Where there were little pockets of legal gambling, the casino monopoly holders would lobby against liberalization. The ever litigious Donald Trump tried to have lottery and keno games banned in New York in the 1990s by suing the state government because he believed it would adversely affect his Atlantic City casinos.

Things, of course, have started to change. More and more US States offer some kind of gambling within their bounds and some of the large casinos even started to get bingo halls. However, the dawn of online gambling was an even slower process.

The slow march to Online Bingo

The story of online bingo legalization, or lack thereof, in the United States can be told through three pieces of important legislation and a US Supreme Court case. These are their stories.

The Federal Wire Act of 1961

Why would a law written way before the dawn of the internet have such a bearing on it? This is because it made it illegal for financial institutions to wire money state to state for the purposes of betting or wagering on sports. In some legal opinions, this encompassed all forms of gambling (though that is hotly contested).

This law made it practically impossible to offer online gambling, as deposits and withdrawals through the financial system would cross state and international borders.

This aged act has acted as a bulwark against the widespread legalization of online bingo and other forms of gaming for many years. Although as States have liberalized their own laws, operators have found ways of getting around it.

Unlawful Internet Gambling Enforcement Act of 2006 (UIGEA)

UIGEA added further roadblocks to legal online gaming. It was quite stringently enforced at times, including the famous incidence of “Poker Black Friday.” In 2011, various Poker sites such as PokerStars found themselves indicted by the US Government for trying to circumvent the UIGEA laws.

Events like this mark out the USA as especially draconian. In other countries like Japan, operators flocked to launch online casinos even though the industry is not regulated; they can operate quite happily i the “gray market.” The USA was not a gray market!

PASPA 1992 and its overturning in 2018

The Professional and Amateur Sports Protection Act of 1992 was designed to settle the legal status of sports betting in the US once and for all, banning it in all but a few states like Nevada. Yet in 2018, the act was overturned by the Supreme Court by a 7 to 2 majority.

This is one of a few dominoes that started to fall which opened the door to legal online bingo.

New Jersey is crucial to this story. First, in 2011, they legalized online gambling within their own state using loopholes, like having all the websites based out of the aforementioned Atlantic City.

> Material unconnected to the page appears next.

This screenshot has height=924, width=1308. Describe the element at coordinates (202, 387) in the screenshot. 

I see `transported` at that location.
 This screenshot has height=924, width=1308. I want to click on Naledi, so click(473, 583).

However in 2017, they went one step further and fought for PASPA to be overturned in the Supreme Court. In 2018, the legal challenge led by New Jersey’s Governor Phil Murphy was successful. PASPA had been overturned, which would give the individual States the right to repeal anti-gambling laws. New Jersey led the way and many states have followed suit to lesser and further degrees.

Can you play online bingo in the USA now?

New Jersey continues to be the shining light for those who want to play online bingo in the US. Though there aren’t the hundreds of bingo sites available to those in countries like the UK, there are more and more online bingo brands popping up in various states.

In New Jersey, you are able to legally play online bingo at sites like Virgin Casino and Borgata Bingo. They have nice big bingo bonuses and fantastic content, as good as anywhere in the world that offers regulated online gambling. Unfortunately, at this stage you must be physically located in New Jersey to be able to play at sites like these.

So what does the future hold and where will the next online bingo sites spring up?

Online gambling of some sort is now legal in almost a third of US states. The trend is good as the US market becomes more liberal. Because of the nature of State’s rights, it’s going to be a patchwork at first. But, one day we envisage a quilt of online bingo in the USA. It’s only a matter of time.